Face à la crise des urgences, les syndicats demandent la création de postes afin de mieux gérer l’afflux de patients, des actions pour sécuriser les locaux et le personnel, et une prime de 300 euros par mois pour tous les agents urgentistes.
Des revendications auxquelles Martin Hirsch, le directeur général de l’AP-HP, a répondu dans une lettre adressée aux syndicats Usap, CGT et SUD santé, que Libération a pu consulter. Il y affirme « la volonté de renforcer la sécurité de l’ensemble des sites pour éviter la reproduction d’agressions », grâce à des travaux de « restructuration » des locaux et des moyens pour « renforcer les équipes de surveillance ». Martin Hirsch admet aussi la nécessité « de mieux tenir compte de l’augmentation de l’activité […] en ajustant les effectifs à l’évolution du nombre de passages ». Mais il souligne la difficulté de recrutement et annonce dans l’immédiat la création de 45 nouveaux postes aux urgences. « Totalement insuffisant, répond Christophe Prudhomme : 45 postes pour les services des urgences des 25 hôpitaux de l’AP-HP, ça fait moins de 2 renforts par hôpital. Ce plan n’est pas à la hauteur des besoins. » Il fait observer que le nombre de patients aux urgences des hôpitaux a presque doublé en un peu plus de quinze ans, passant de 12 millions en 2002 à 22 millions en 2018 en France. « Il y a une colère monstrueuse chez les agents qui s’exprime aujourd’hui car des demandes formulées depuis longtemps restent sans réponse, notamment en matière salariale et d’emploi », affirme Christophe Prudhomme.

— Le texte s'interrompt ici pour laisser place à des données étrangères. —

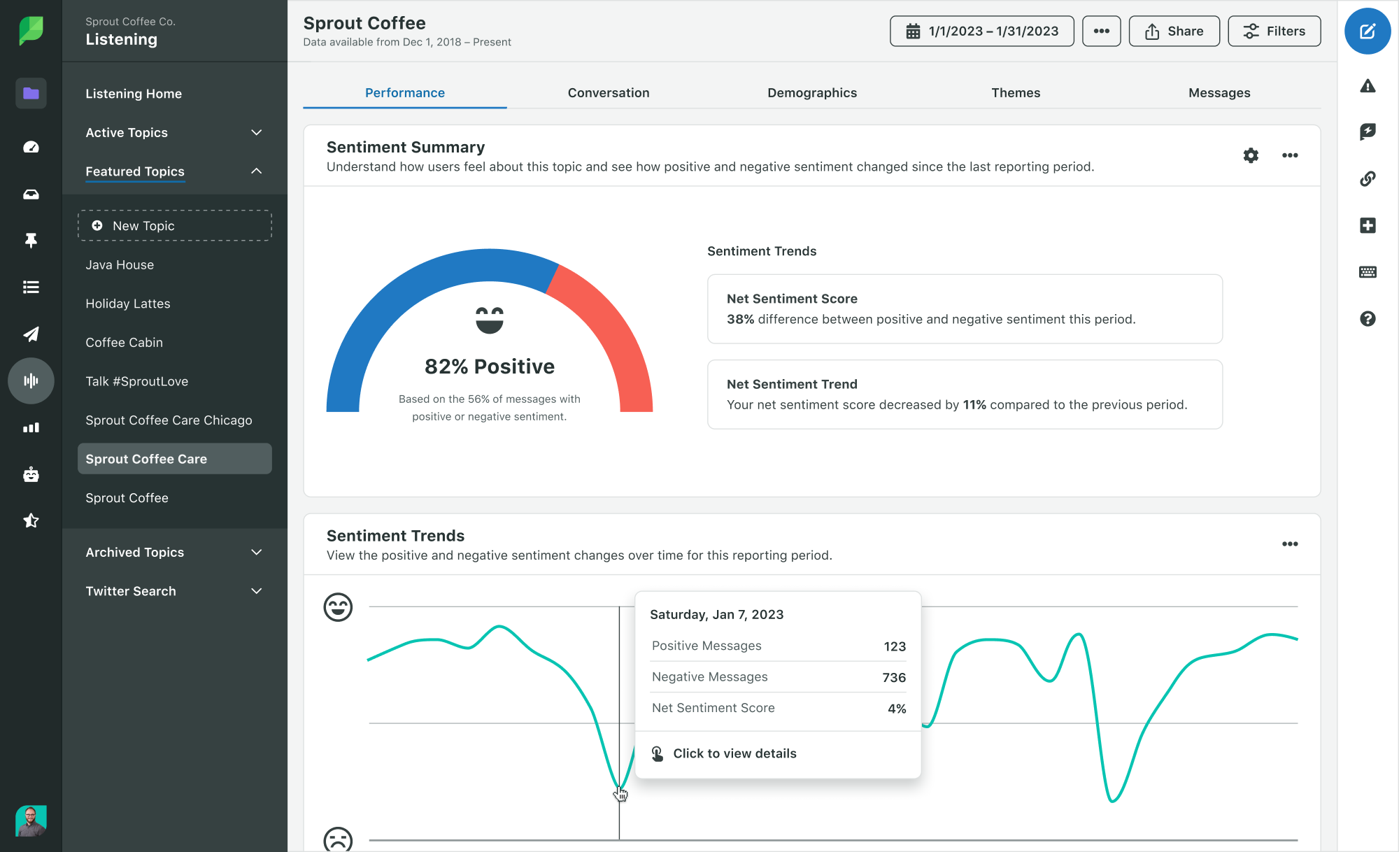Expand the Archived Topics section
The height and width of the screenshot is (852, 1399).
tap(255, 551)
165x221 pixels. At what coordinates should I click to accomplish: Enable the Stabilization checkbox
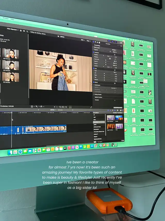click(x=94, y=85)
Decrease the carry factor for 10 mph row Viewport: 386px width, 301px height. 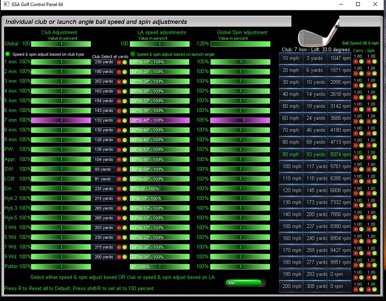pos(356,61)
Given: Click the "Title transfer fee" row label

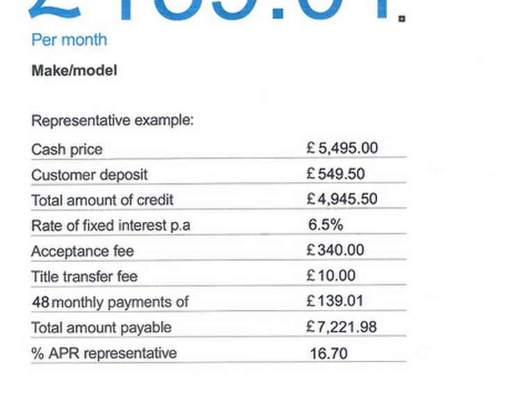Looking at the screenshot, I should [84, 276].
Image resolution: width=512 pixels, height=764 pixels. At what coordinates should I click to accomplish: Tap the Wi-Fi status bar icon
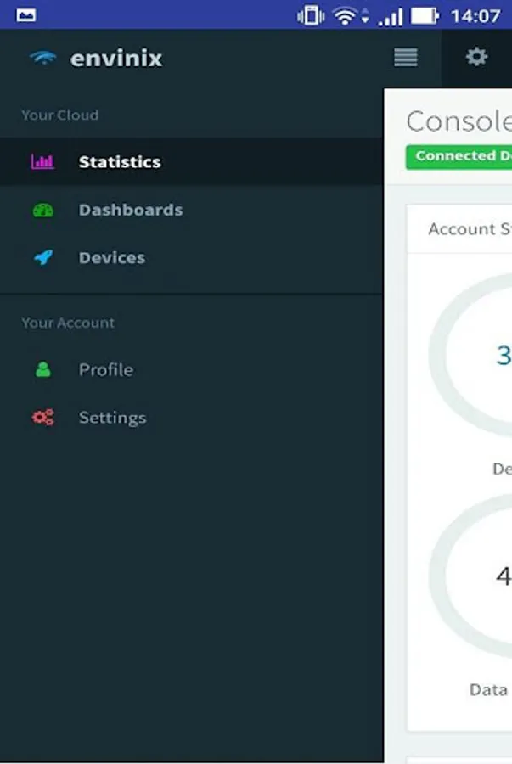[345, 15]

Des effectifs, il est aussi question dans un autre préavis de grève, déposé cette fois par tous les syndicats (CGT, CFDT, SUD, CGC, CFTC, FO, UNSA, SMPS) à partir du 18 avril, dans l’ensemble des hôpitaux et services de l’AP-HP. Tout le personnel est donc concerné par ce mouvement pour protester contre les fermetures de lits et de services. Selon Christophe Prudhomme, le plan du directeur général, Martin Hirsch, « prévoit la suppression de 1 000 emplois par an pendant les cinq prochaines années. Soit 5 000 postes en moins à terme », en contradiction avec la montée en charge de l’activité des hôpitaux, notamment les urgences. Dans une déclaration à l’AFP, la direction répond qu’elle va « proposer en début de semaine prochaine » une rencontre avec les organisations syndicales. Et qu’elle reste « très attentive au dialogue social et [aux] revendications » formulées.